Phoenix Tailings acquires Machinery Partner to bring AI-driven automation to rare earth refining
Materials
Originally reported by citybiz.co
Phoenix Tailings, a Woburn, Massachusetts-based rare earth mining and refining company, has acquired Boston-based industrial software firm Machinery Partner. The deal, announced May 8, 2026, adds an AI-driven operational software platform already deployed at hundreds of U.S. industrial sites. Machinery Partner co-founders Clement Cazalot and David Blair join Phoenix Tailings as chief operating officer and vice president of data and automation, respectively. Financial terms were not disclosed.
This acquisition is a deliberate move by Phoenix Tailings to differentiate its domestic rare earth processing platform through digital infrastructure rather than simply replicating traditional Chinese refining methods.
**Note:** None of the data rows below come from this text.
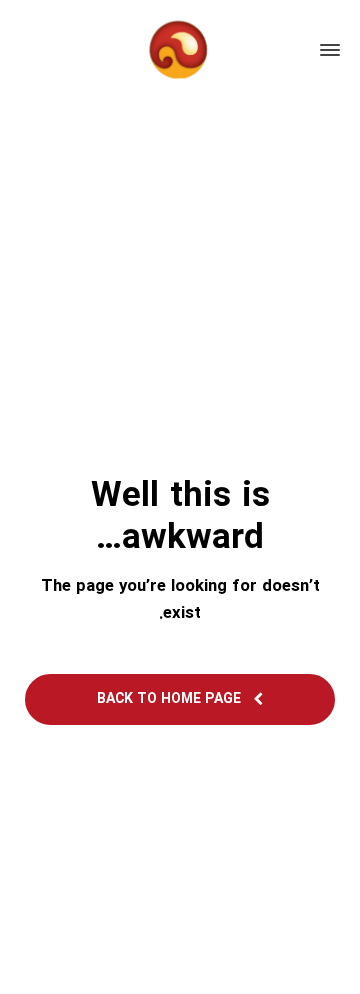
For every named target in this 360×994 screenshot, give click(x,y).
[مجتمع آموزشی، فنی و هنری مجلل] (180, 50)
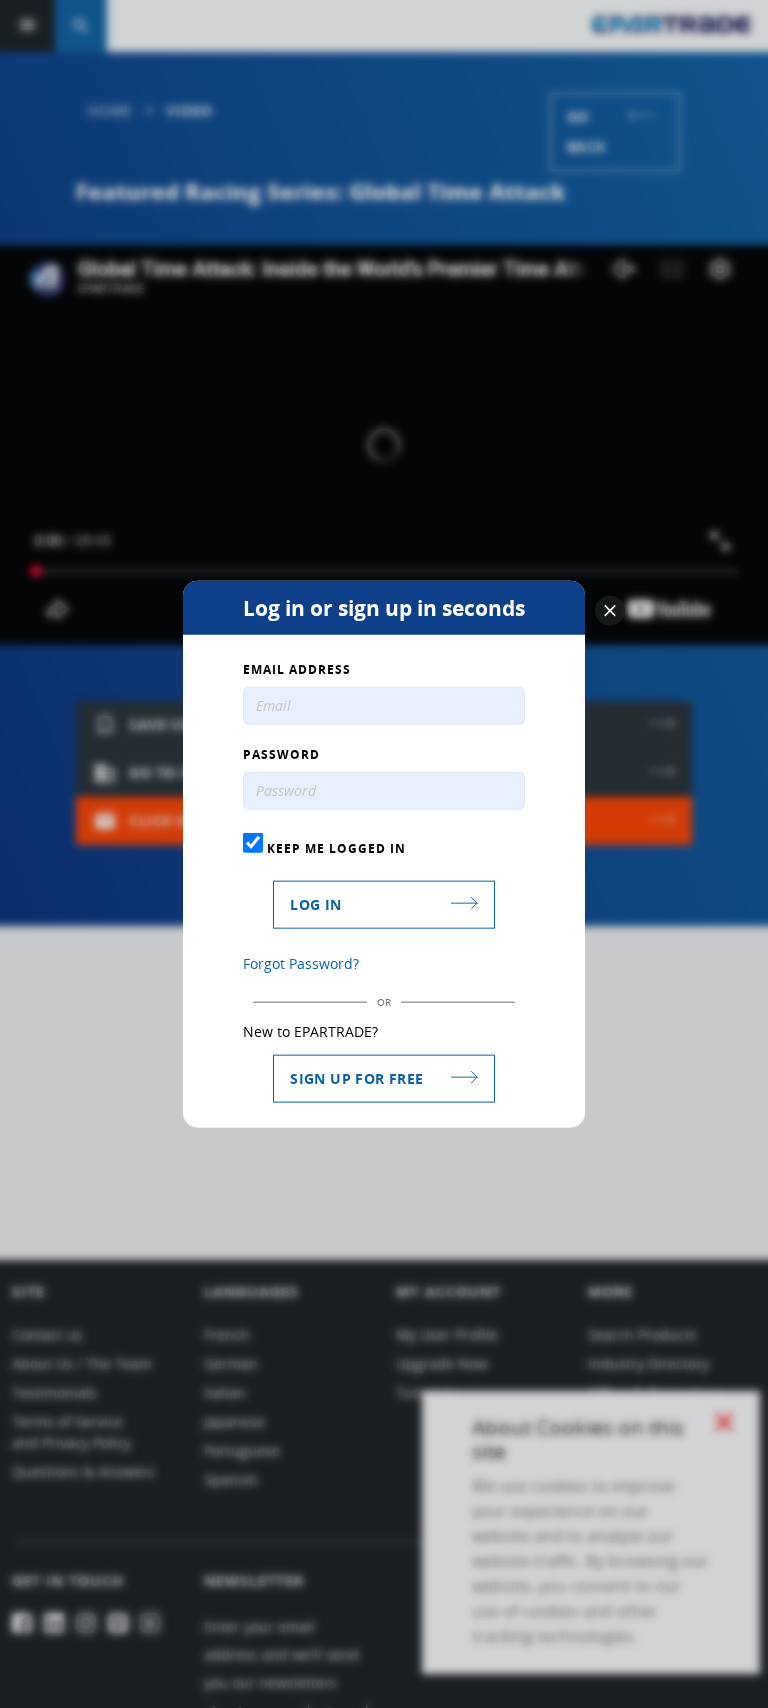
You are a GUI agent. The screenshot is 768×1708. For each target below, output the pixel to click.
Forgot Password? (301, 962)
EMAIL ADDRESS (297, 670)
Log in (315, 903)
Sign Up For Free (356, 1077)
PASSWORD (281, 755)
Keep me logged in (334, 848)
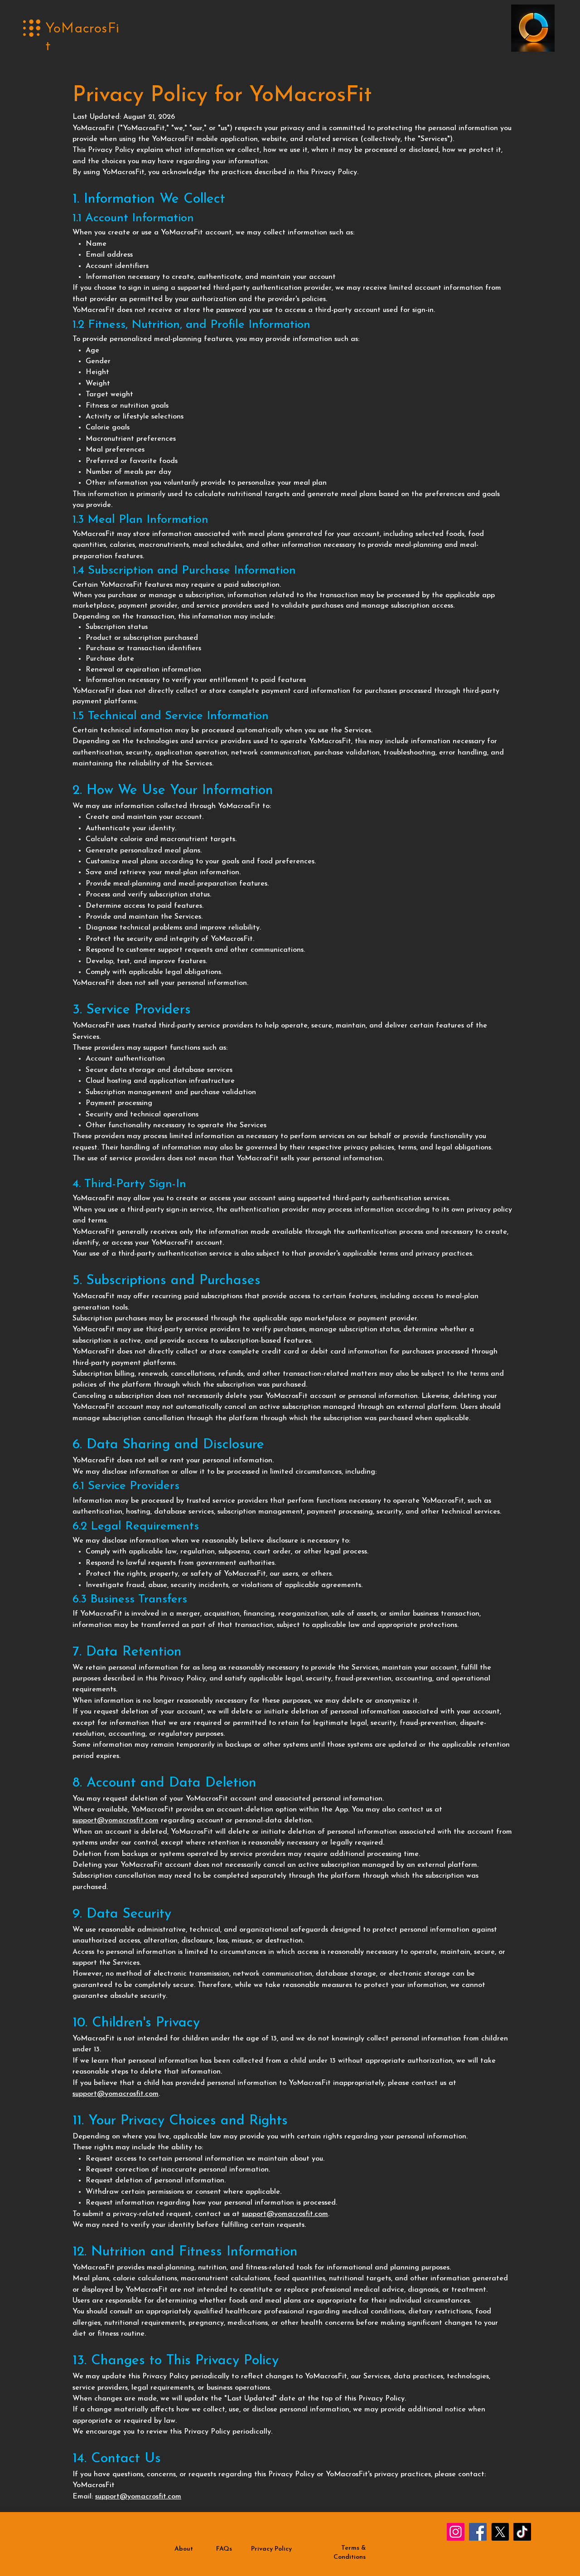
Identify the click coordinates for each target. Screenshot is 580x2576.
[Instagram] (455, 2532)
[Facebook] (478, 2532)
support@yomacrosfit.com (115, 1820)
The company operates a vertically integrated process spanning extraction, separation, refining, and metallization, with a stated zero-waste, zero-emissions philosophy. By integrating Machinery Partner's predictive monitoring, AI-assisted chemistry optimization, and automated process controls, Phoenix Tailings aims to improve production yields, increase equipment uptime, and reduce manufacturing costs. This fits the pattern of a company using software and automation to compress the qualification and scale-up timeline for a technically difficult industrial process — rare earth refining — that has historically been dominated by Chinese supply chains. The move also reflects the broader convergence of industrial manufacturing and AI-driven operational technology in sectors tied to strategic national supply chains.
For Phoenix Tailings, the real test will be execution: integrating a software platform built for general industrial sites into the specific, high-temperature, chemically complex environment of rare earth refining. The company must now demonstrate that AI-driven process controls can meaningfully improve separation chemistry yields and environmental compliance at production scale. If successful, this acquisition could give Phoenix Tailings a defensible technology moat in a market where most competitors are still focused on hardware and chemistry alone.